While the Law & Order Database has some great data, surprisingly it is missing the gender of victims and perpetrators. Since the show is “ripped from the headlines”, it is especially interesting to compare those numbers from the show with real murder statistics in the US.


According to this US Department of Justice report, the vast majority of murders are perpetrated by males – somewhere around 90% (7-times more likely), compared to Law & Order’s 70%.

(It is worth noting that while the NYC website does have historical crime statistics, these do not include gender.)


Even more skewed are Law & Order’s victim genders: in the US, men were 4-times as likely to be murdered than women (in 2008), whereas Law & Order is nearly 50/50. This “equity” on the show is more likely in order to sexualize murder (SVU is a great example of this taken to an extreme) than be an accurate reflection of actual crime in the city.


On a very different note, I also counted the number of computers captured per season, along with the number of episodes without any computers. The line above shows the average trend: a steady incline with a bump in the middle and skyrocketing towards the end of the show’s run.

A rise in the count is expected as computers became more common (the spike in the first season is likely the result of me being overzealous capturing images of computers). It was the bump in the middle and the subsequent dip that surprised me. After some thought, I believe this shows computers coming into daily life (and, for many, near constant use) in the late 90s. No longer was one computer shared among an entire office and most people were online – computers, the internet, and computer-related stories and crimes were on everyone’s mind and this was reflected in the show.

The dip that follows in the early-to-mid 2000s shows the result of ubiquity: we all got used to having and using computers. Computers mediated many daily tasks and the internet matured, giving us a feeling of comfort with these technologies. We had yet to see the explosion of Facebook and smartphones, which would help cause the sharp increase towards the end of the show. It is also unsurprising that the seasons with the lowest computer count also had the largest number of episodes with no computers.

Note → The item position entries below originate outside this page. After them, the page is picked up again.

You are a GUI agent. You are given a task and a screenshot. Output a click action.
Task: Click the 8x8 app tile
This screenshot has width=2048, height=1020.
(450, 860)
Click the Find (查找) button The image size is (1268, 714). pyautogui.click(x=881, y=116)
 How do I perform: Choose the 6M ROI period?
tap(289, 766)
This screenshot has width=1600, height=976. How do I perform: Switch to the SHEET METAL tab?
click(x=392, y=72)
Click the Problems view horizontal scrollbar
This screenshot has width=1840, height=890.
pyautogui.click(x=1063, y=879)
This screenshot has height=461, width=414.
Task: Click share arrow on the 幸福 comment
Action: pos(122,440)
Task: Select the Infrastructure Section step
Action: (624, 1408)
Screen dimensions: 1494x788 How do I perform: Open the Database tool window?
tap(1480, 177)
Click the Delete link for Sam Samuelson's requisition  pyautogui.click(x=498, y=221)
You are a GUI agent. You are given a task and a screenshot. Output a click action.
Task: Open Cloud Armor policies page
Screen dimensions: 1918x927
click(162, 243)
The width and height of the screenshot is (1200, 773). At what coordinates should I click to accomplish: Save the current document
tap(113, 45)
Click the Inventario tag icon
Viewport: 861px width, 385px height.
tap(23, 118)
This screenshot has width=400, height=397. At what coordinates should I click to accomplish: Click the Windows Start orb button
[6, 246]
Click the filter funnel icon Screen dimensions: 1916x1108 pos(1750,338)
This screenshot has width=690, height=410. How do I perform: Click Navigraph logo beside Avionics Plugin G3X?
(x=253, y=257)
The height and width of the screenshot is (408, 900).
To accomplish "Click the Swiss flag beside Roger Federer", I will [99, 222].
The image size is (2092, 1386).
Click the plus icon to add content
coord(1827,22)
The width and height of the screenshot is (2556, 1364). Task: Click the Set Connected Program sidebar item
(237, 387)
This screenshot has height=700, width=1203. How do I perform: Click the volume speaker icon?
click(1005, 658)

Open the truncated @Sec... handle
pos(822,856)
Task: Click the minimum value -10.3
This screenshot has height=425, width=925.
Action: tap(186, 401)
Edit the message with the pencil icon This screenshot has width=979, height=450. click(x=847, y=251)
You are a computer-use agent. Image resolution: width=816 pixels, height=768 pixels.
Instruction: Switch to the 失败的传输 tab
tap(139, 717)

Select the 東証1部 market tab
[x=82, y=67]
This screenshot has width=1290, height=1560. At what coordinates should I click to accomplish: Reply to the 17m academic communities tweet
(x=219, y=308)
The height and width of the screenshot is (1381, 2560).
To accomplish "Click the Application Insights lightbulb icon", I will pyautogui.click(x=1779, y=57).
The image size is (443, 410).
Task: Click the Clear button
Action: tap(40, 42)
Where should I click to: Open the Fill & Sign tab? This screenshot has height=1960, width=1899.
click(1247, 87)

A final spike in the last few seasons is the result of two things. First, the characters started using smartphones and laptops (by the end of the show, both the detectives had their own laptops), and were engaging more with social networking sites (Law & Order’s fake Facebook is called Faceplace, one of few domains NBC isn’t just sitting on). The second reason for this spike says less about computers and more about the state of media: Apple became a sponsor of many NBC shows. No longer did we see nameless beige computers or devices with their brand names covered. Instead, many of the computers (mostly in offices and labs) had prominent Apple logos.